◆ **REQUIRED WORK**:
Output the data below exactly.

○ ○ ○

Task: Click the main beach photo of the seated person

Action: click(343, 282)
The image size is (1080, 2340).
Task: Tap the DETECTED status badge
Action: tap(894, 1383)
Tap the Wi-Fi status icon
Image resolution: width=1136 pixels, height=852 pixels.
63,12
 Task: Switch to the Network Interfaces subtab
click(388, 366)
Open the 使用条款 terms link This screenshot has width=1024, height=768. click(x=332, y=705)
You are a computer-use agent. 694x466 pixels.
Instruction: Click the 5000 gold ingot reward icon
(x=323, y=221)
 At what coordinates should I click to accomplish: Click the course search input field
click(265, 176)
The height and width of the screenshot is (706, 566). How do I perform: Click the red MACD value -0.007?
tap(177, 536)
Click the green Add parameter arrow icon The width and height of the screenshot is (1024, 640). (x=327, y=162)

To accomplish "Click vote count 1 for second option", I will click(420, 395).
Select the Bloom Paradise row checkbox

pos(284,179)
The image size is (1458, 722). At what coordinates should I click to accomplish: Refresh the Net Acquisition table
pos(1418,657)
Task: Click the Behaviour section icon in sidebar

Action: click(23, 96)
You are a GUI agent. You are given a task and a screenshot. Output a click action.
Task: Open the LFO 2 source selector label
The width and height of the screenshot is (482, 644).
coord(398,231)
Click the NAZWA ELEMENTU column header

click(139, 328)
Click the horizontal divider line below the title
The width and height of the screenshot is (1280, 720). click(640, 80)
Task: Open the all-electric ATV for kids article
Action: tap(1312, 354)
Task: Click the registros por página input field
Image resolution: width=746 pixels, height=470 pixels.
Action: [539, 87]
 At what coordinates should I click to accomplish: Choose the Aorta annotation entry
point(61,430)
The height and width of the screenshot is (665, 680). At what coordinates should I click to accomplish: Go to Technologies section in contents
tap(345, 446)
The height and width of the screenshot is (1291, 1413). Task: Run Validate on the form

○ ○ ○

◆ **YOUR RESPONSE**:
Task: Click the main beach photo of the seated person

Action: click(343, 282)
The image size is (1080, 2340).
Task: Tap the DETECTED status badge
Action: tap(894, 1383)
Tap the Wi-Fi status icon
Image resolution: width=1136 pixels, height=852 pixels.
63,12
 Task: Switch to the Network Interfaces subtab
click(388, 366)
Open the 使用条款 terms link This screenshot has width=1024, height=768. click(x=332, y=705)
You are a computer-use agent. 694x466 pixels.
Instruction: Click the 5000 gold ingot reward icon
(x=323, y=221)
 At what coordinates should I click to accomplish: Click the course search input field
click(265, 176)
The height and width of the screenshot is (706, 566). How do I perform: Click the red MACD value -0.007?
tap(177, 536)
Click the green Add parameter arrow icon The width and height of the screenshot is (1024, 640). (x=327, y=162)

To accomplish "Click vote count 1 for second option", I will click(420, 395).
Select the Bloom Paradise row checkbox

pos(284,179)
The image size is (1458, 722). At what coordinates should I click to accomplish: Refresh the Net Acquisition table
pos(1418,657)
Task: Click the Behaviour section icon in sidebar

Action: click(23, 96)
You are a GUI agent. You are given a task and a screenshot. Output a click action.
Task: Open the LFO 2 source selector label
The width and height of the screenshot is (482, 644).
coord(398,231)
Click the NAZWA ELEMENTU column header

click(139, 328)
Click the horizontal divider line below the title
The width and height of the screenshot is (1280, 720). click(640, 80)
Task: Open the all-electric ATV for kids article
Action: tap(1312, 354)
Task: Click the registros por página input field
Image resolution: width=746 pixels, height=470 pixels.
Action: [539, 87]
 At what coordinates should I click to accomplish: Choose the Aorta annotation entry
point(61,430)
The height and width of the screenshot is (665, 680). At what coordinates should I click to accomplish: Go to Technologies section in contents
tap(345, 446)
The height and width of the screenshot is (1291, 1413). Task: Run Validate on the form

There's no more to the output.